Exercise goal:
Beginning with the line that holds "Close the Earth" in the data below, give again every line through the one that holds "Task: Expand the Status dropdown", exactly as written.

Task inputs:
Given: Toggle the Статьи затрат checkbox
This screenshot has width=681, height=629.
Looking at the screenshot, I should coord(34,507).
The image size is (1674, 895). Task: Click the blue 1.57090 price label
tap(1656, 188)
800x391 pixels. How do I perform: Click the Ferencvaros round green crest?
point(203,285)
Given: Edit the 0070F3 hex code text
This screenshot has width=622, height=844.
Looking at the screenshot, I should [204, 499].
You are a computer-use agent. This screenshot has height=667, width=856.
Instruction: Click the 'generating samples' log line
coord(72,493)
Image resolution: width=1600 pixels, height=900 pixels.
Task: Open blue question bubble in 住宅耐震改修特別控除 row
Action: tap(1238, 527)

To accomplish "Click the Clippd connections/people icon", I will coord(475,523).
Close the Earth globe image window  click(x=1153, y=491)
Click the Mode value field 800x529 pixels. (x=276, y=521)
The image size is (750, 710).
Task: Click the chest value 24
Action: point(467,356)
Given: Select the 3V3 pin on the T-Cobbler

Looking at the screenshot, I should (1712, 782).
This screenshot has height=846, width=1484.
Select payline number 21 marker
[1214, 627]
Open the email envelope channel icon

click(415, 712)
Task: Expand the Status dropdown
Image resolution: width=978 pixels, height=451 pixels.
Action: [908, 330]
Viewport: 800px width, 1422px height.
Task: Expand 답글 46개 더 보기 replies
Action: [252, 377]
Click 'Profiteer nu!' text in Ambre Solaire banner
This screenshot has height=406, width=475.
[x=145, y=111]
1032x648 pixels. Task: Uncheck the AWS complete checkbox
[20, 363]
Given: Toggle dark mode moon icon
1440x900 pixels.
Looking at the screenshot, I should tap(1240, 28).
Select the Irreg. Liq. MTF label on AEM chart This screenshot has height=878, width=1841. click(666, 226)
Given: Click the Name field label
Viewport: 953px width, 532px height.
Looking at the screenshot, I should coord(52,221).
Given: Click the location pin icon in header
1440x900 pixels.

Your response:
Close the Earth globe image window  click(x=1153, y=491)
Click the Mode value field 800x529 pixels. (x=276, y=521)
The image size is (750, 710).
Task: Click the chest value 24
Action: point(467,356)
Given: Select the 3V3 pin on the T-Cobbler

Looking at the screenshot, I should (1712, 782).
This screenshot has height=846, width=1484.
Select payline number 21 marker
[1214, 627]
Open the email envelope channel icon

click(415, 712)
Task: Expand the Status dropdown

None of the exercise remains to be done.